Trump outperformed the projected numbers.

"The undecided numbers were very high," Sutton said. "They were in the 15 percent range even a week before the election. And a lot of those voters then apparently voted for Trump."

After the 2016 election, the industry made changes to the poll algorithms.

"For instance, the weighting by education was something a lot of pollsters were not doing previously," Montgomery said. "That is something that we and most other pollsters are doing at this point."

Both Montgomery and Sutton said there were several factors that lead to issues in polling across the country.

There are a group of people opting out of participating in polls. The plethora of spam calls to cell phones led to an increase in calls from pollsters going unanswered. The pandemic shifted when people were at home to take calls and the historically high voter turnout rate all led to final numbers falling outside the poll's margin of error.

"But we'll certainly be looking at how we've been doing our sampling and making changes to that to try to more accurately reflect what we see in Ohio," Sutton said.

Both men cautioned it is too early for a full diagnosis of what happened with polls this year. Votes are still being counted and data from exit polls are still coming in.
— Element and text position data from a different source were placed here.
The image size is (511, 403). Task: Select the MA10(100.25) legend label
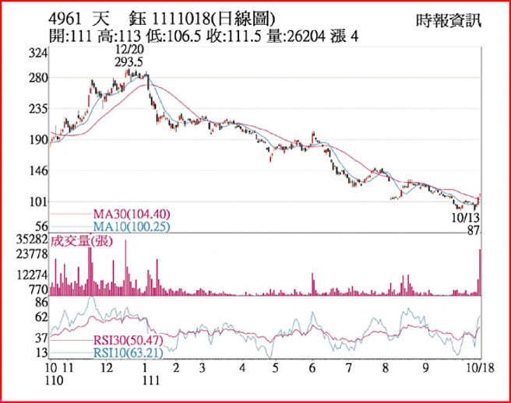[131, 226]
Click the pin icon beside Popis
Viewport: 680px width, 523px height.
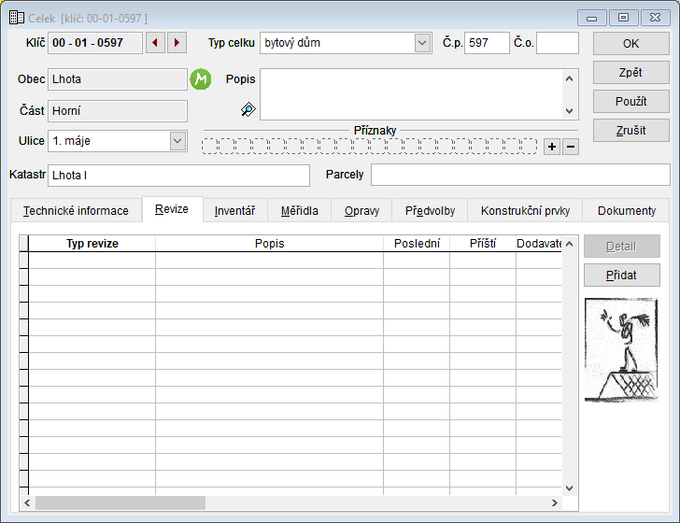pyautogui.click(x=248, y=110)
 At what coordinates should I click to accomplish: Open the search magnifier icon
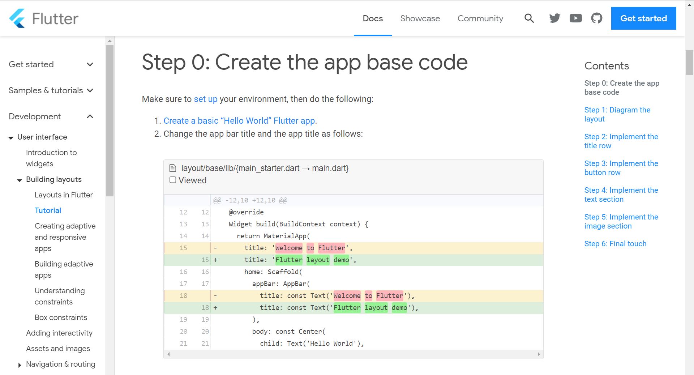pyautogui.click(x=529, y=18)
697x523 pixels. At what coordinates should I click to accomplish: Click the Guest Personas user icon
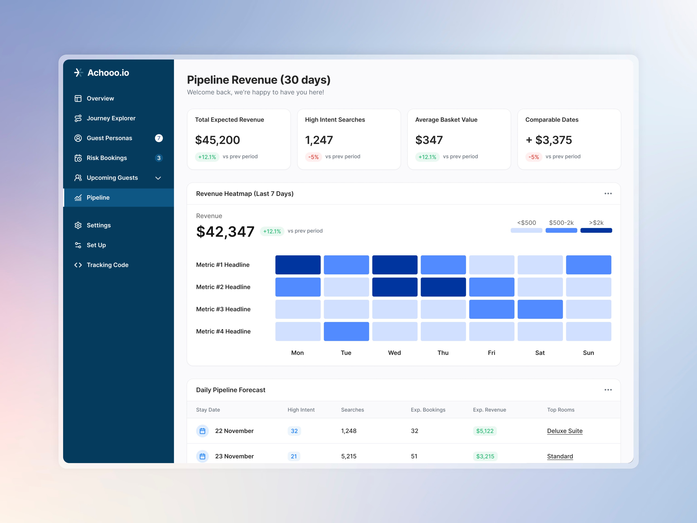coord(78,138)
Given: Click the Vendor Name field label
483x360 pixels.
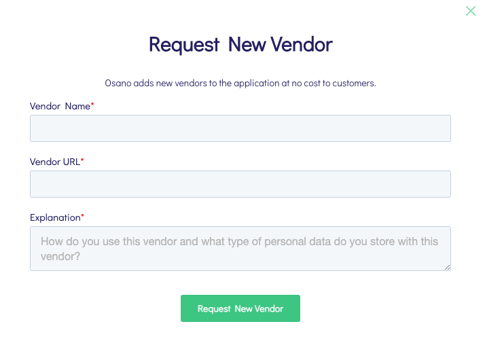Looking at the screenshot, I should tap(59, 107).
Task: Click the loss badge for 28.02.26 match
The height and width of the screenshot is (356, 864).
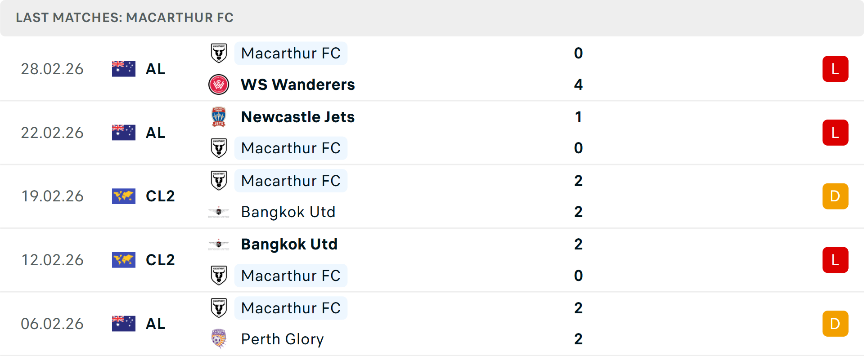Action: point(835,69)
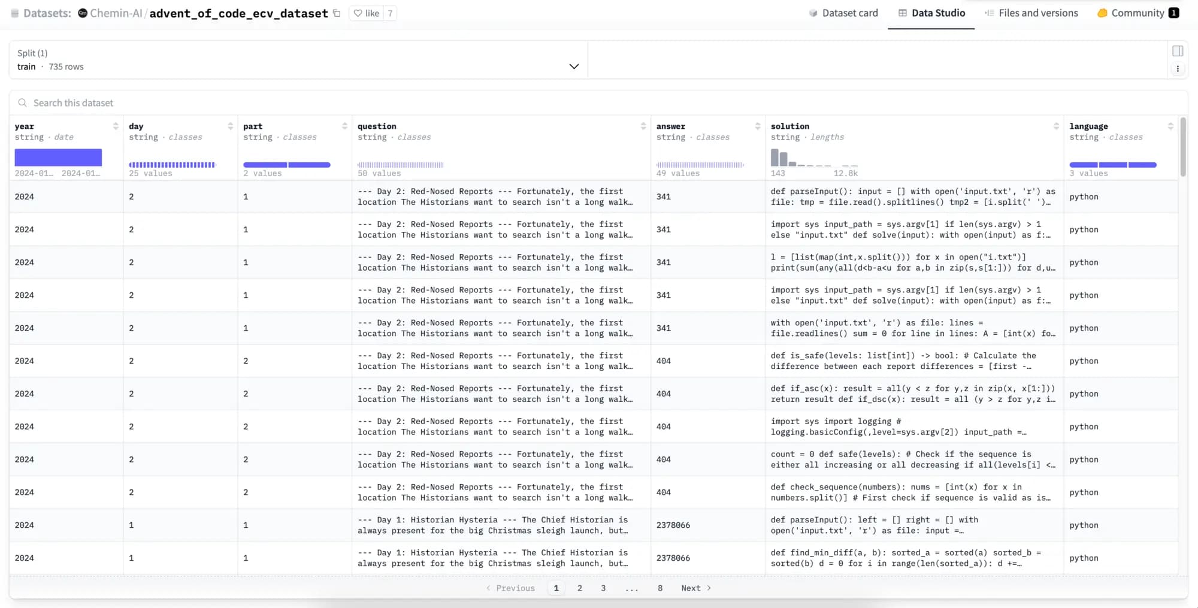Image resolution: width=1198 pixels, height=608 pixels.
Task: Click the Search this dataset field
Action: (x=300, y=103)
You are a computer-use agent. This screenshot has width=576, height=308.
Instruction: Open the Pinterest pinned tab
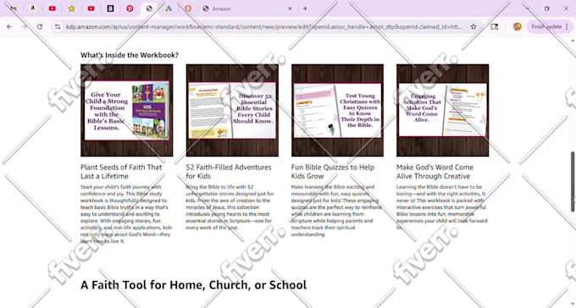click(130, 8)
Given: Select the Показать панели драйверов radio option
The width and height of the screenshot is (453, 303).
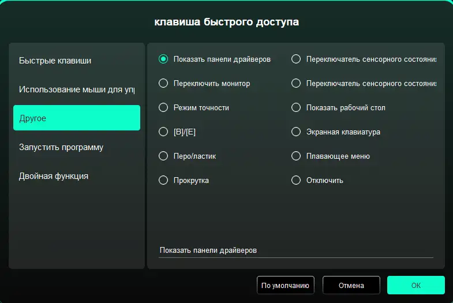Looking at the screenshot, I should point(163,59).
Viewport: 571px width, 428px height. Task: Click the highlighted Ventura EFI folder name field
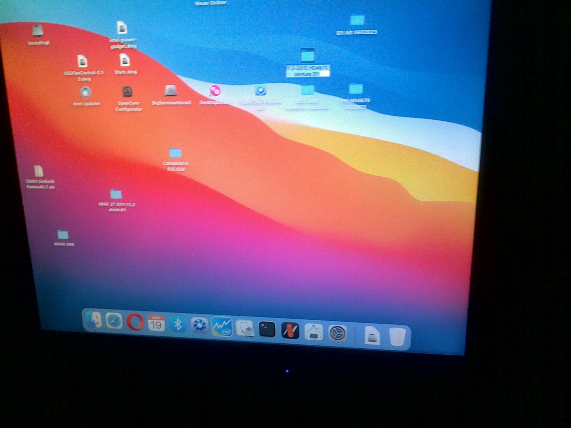307,71
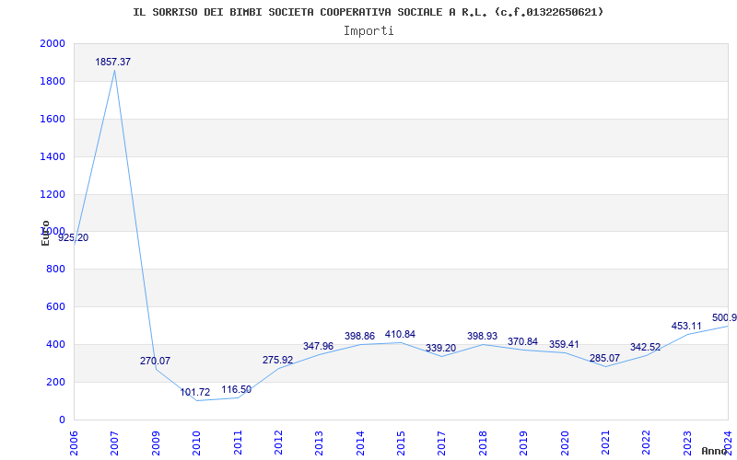Click the 116.50 data label
The image size is (737, 460).
click(236, 389)
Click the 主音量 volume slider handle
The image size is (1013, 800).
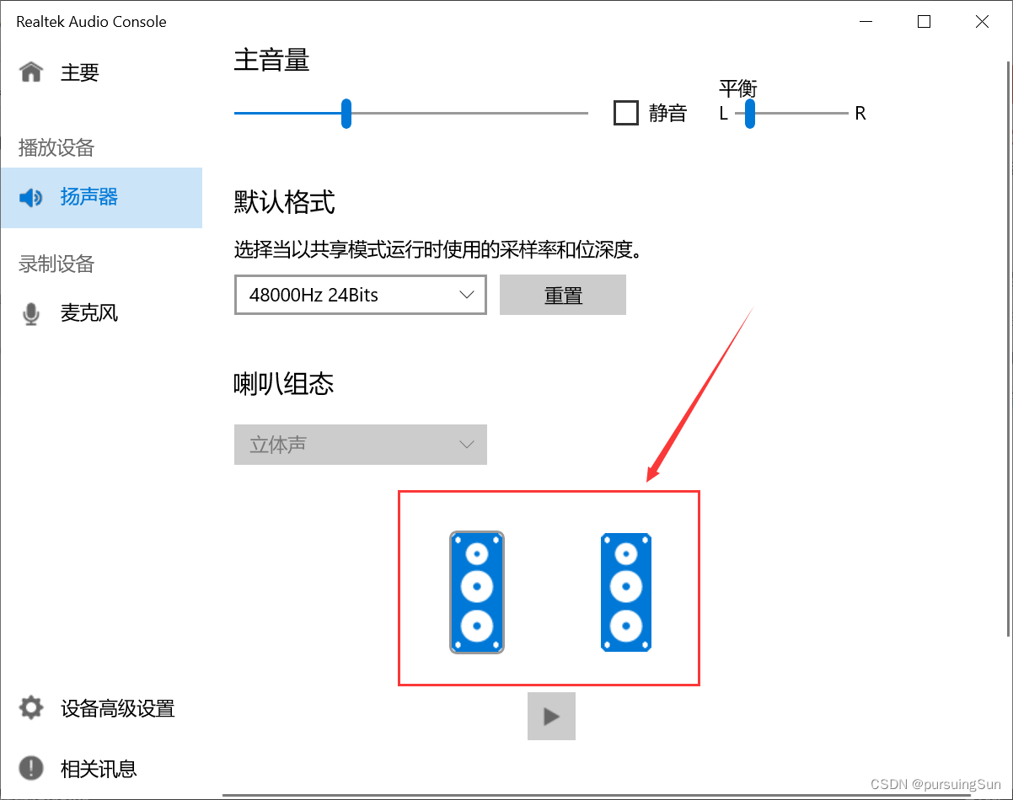click(x=346, y=113)
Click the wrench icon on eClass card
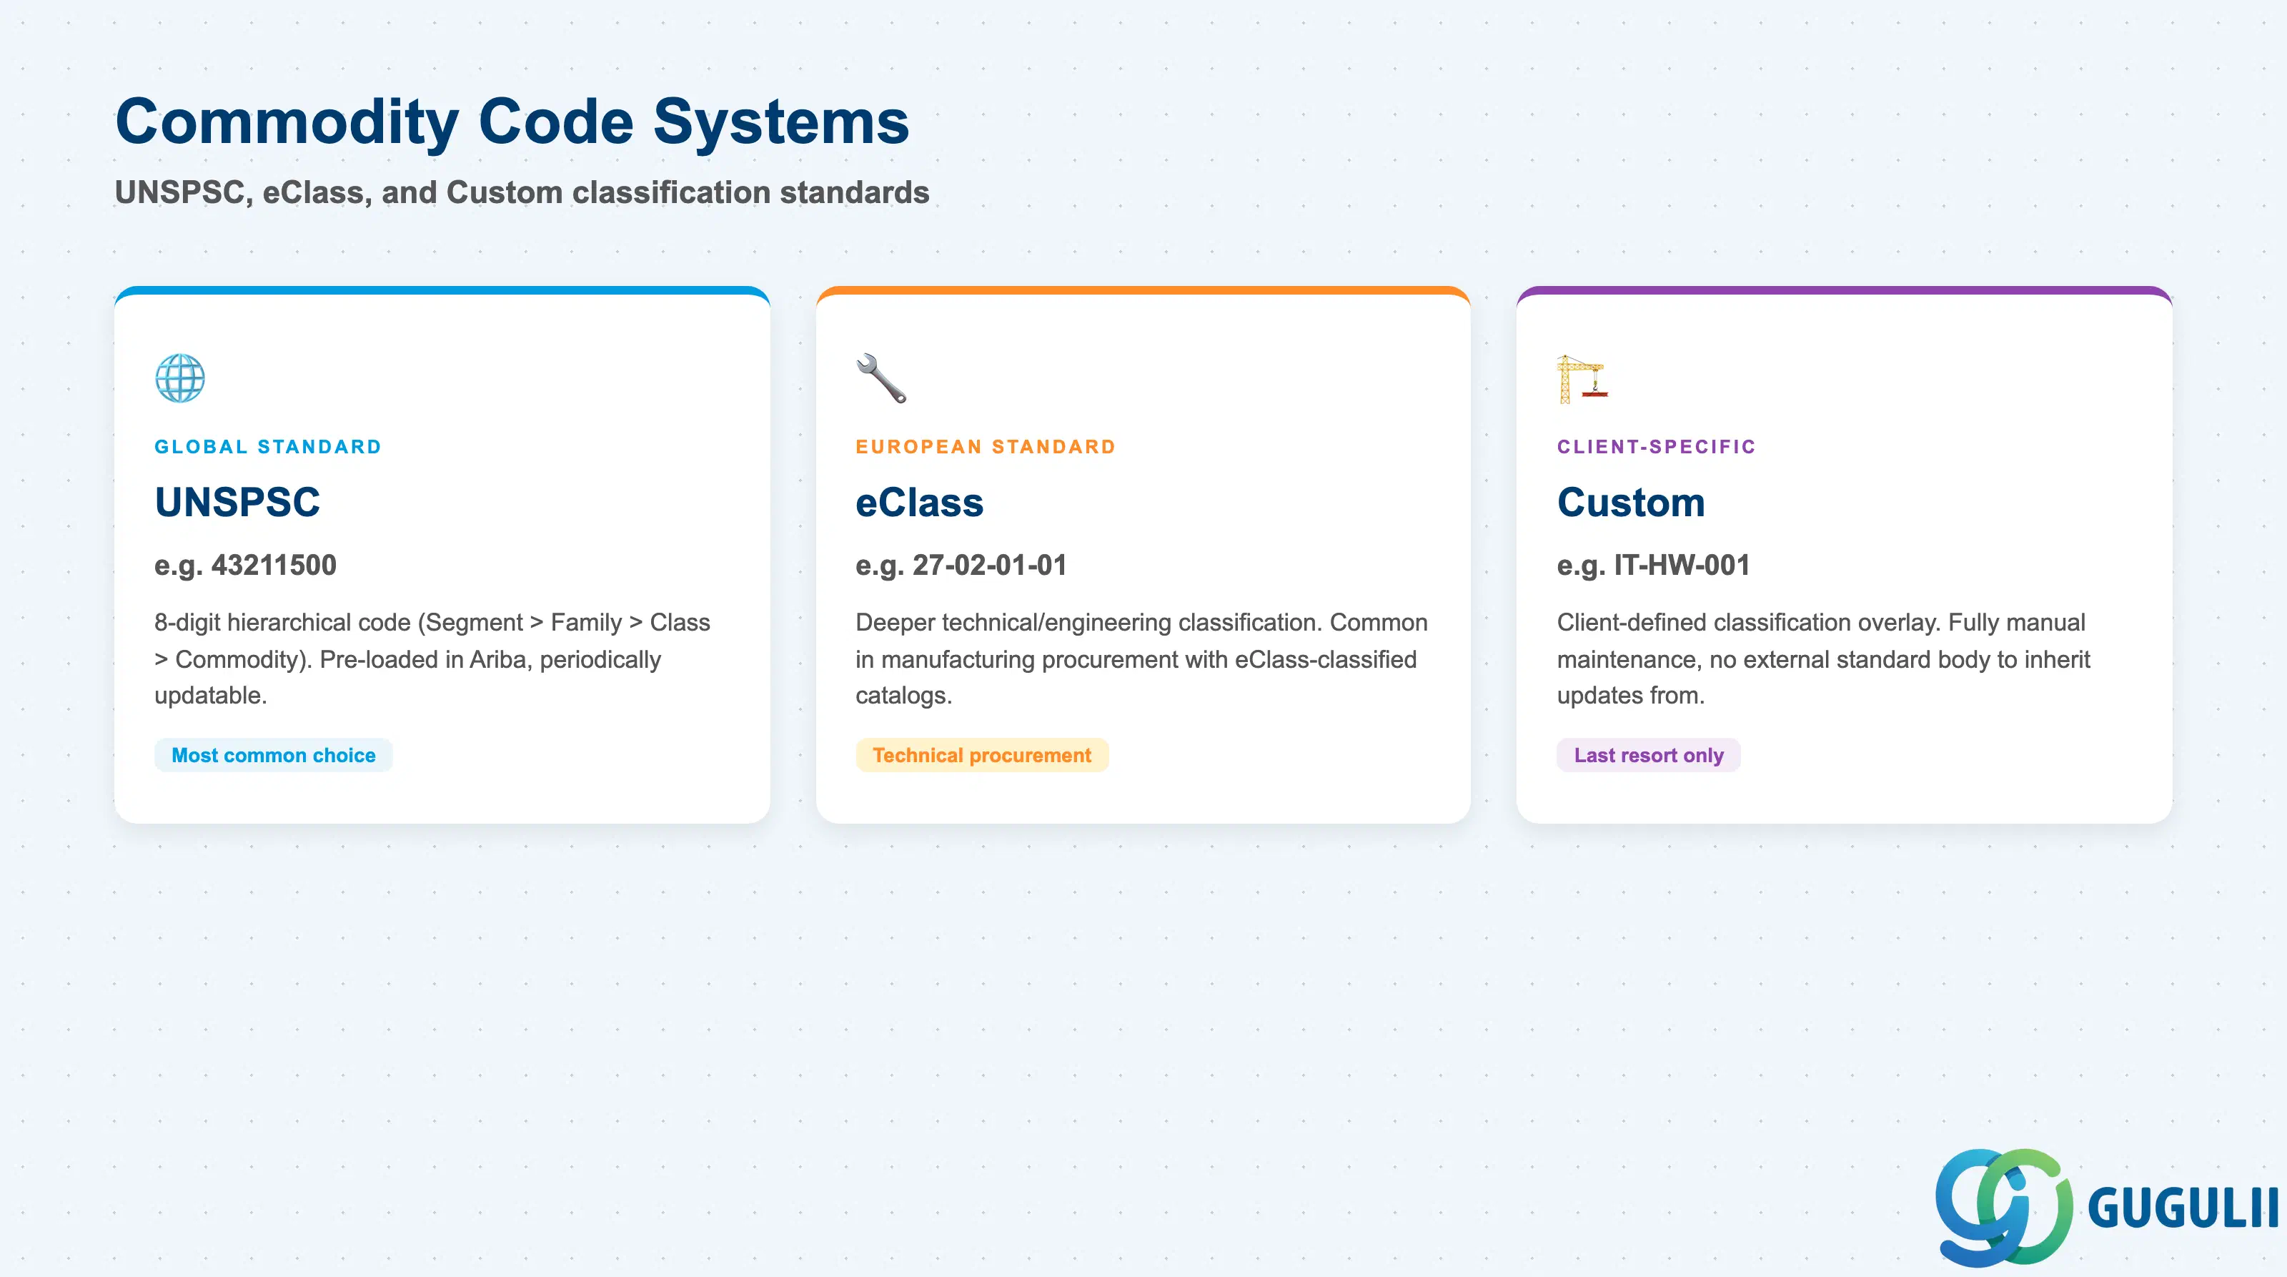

Experts are skeptical of the exit poll data this year because the pandemic changed the way traditional exit polling is done.

But, the issues with polling in the last few years have not diminished the importance of their results.

"For a candidate in the campaign, that information is critical to see what kinds of strategies they need to use," Sutton said. "If they're ahead, if they're behind, whether they do a debate or not, whether they do negative ads or not. That's all based on the polling. So we're going to continue to have polling because it's the best way to capture public opinion."

Across the country, the polling numbers were off. In Florida, some polls had Biden winning the state by five points. Although that state is still certifying results as of the publication of this article, Trump is ahead in the vote count in Florida.

"But we saw a similar pattern where the Trump votes clearly were understated in terms of the poll compared to what actually happened with a turnout," Sutton said about poll results across the country.

The Great Lakes Poll wasn't the only poll that had issues in Ohio. The final Quinnipiac University poll published on Nov. 2 had Biden up 11 percentage points over Trump nationally and four percentage points in Ohio.

"Clearly there's something that we didn't catch in the surveys that we did," Sutton said.

Sutton acknowledges there are problems with current polling but "the alternative will figure out who you are and what you think based on all of your shopping habits, based on your predilections, based on what you buy on Amazon. Do you really want that to be the alternative? Because, folks, that's what already happens."

For Montgomery, the polling numbers will always bear out.

"What else is there if not polling?" he asked. "You can count rally sizes, I suppose, and you can count yard signs," he said. "But, I don't think any of that has any kind of lasting predictive power."